YOUR INSTRUCTIONS — Could you report every line from the entries that includes the word "agent"?

RECORDS PROVIDED —
# # #

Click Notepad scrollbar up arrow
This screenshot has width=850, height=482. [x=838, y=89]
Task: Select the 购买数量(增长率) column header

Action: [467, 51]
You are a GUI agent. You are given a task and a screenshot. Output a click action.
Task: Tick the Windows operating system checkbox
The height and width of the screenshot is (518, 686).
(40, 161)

# # #

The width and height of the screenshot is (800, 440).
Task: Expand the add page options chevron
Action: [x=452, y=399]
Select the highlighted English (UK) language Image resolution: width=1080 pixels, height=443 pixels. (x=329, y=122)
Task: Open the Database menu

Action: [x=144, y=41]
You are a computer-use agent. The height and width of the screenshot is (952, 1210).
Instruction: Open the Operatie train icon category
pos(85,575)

# # #

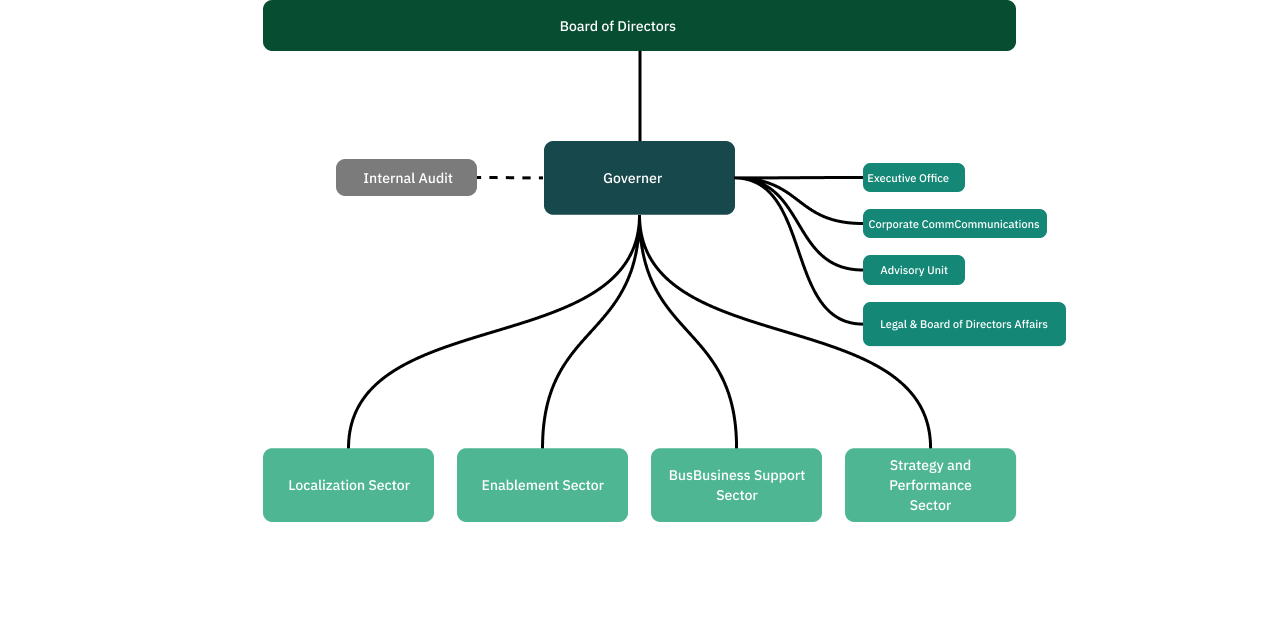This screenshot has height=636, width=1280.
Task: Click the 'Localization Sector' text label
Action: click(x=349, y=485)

# # #

YOUR SOLUTION —
You are a GUI agent. You are given a task and a screenshot. Output a click action.
You are a computer-use agent. The height and width of the screenshot is (952, 1210).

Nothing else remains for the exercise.